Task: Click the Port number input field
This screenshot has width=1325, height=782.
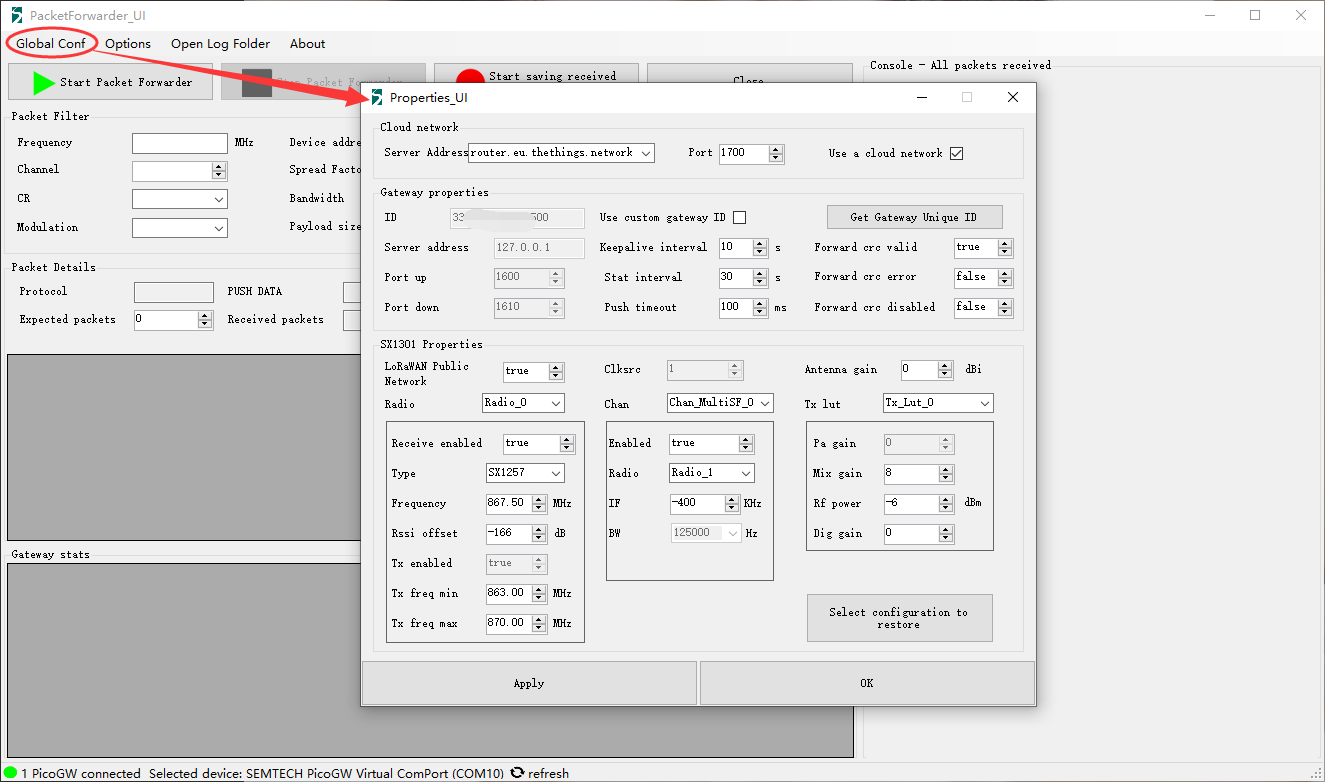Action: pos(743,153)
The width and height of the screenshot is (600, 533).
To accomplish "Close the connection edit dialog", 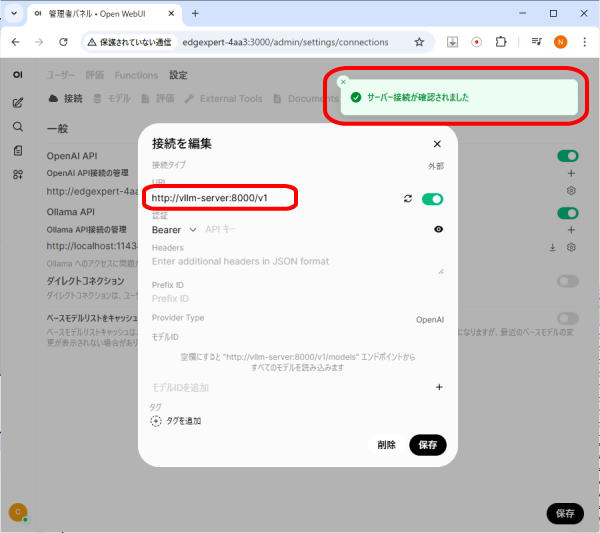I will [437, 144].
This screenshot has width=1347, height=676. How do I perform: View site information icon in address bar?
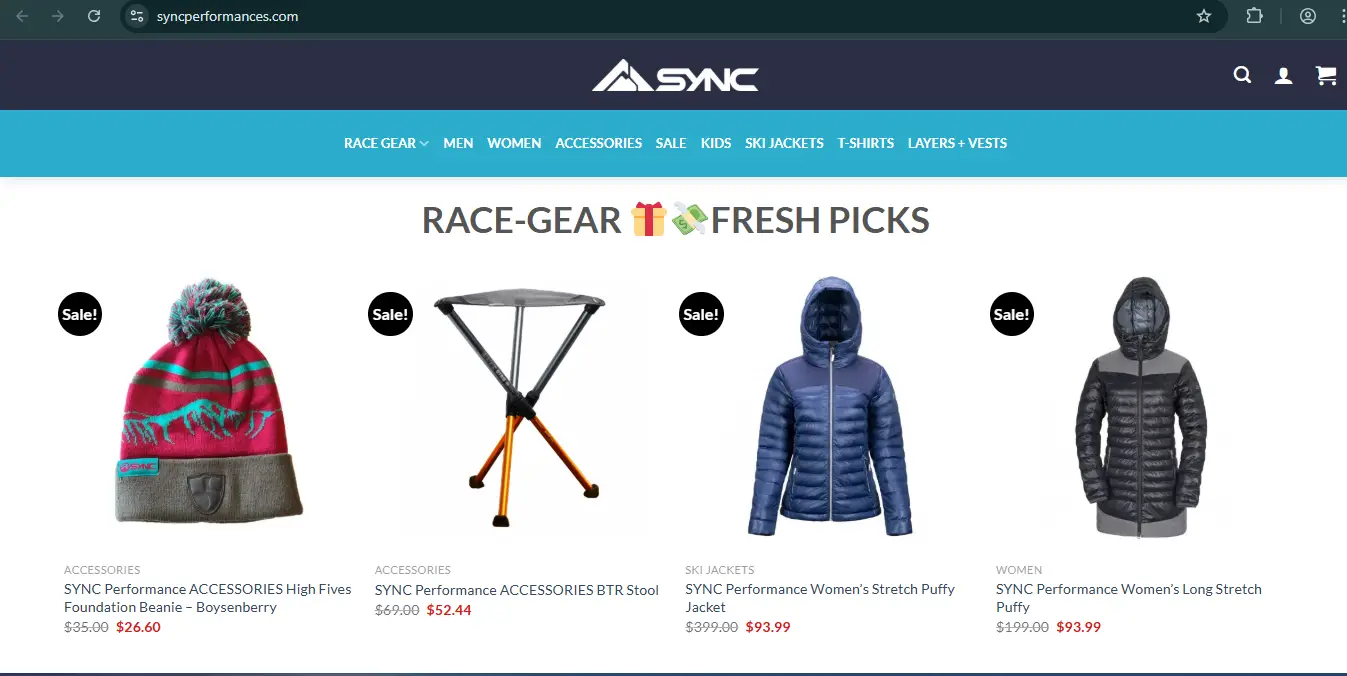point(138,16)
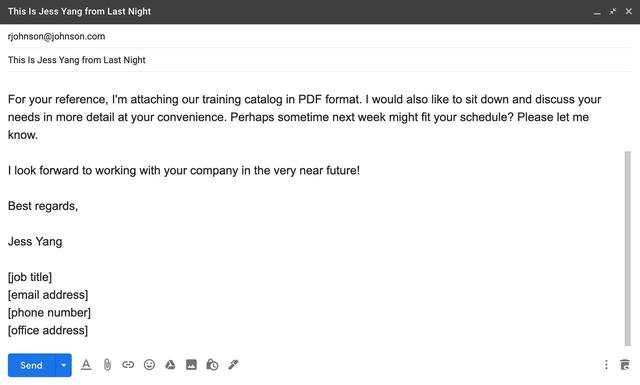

----------

[YOUR INSTRUCTIONS]
Reproduce the records above exactly, but only from the line containing "This screenshot has width=1347, height=676." through the last line, both included, and without any pictures.

[SOLUTION TO THIS PROBLEM]
This screenshot has width=1347, height=676. How do I perform: View site information icon in address bar?
point(138,16)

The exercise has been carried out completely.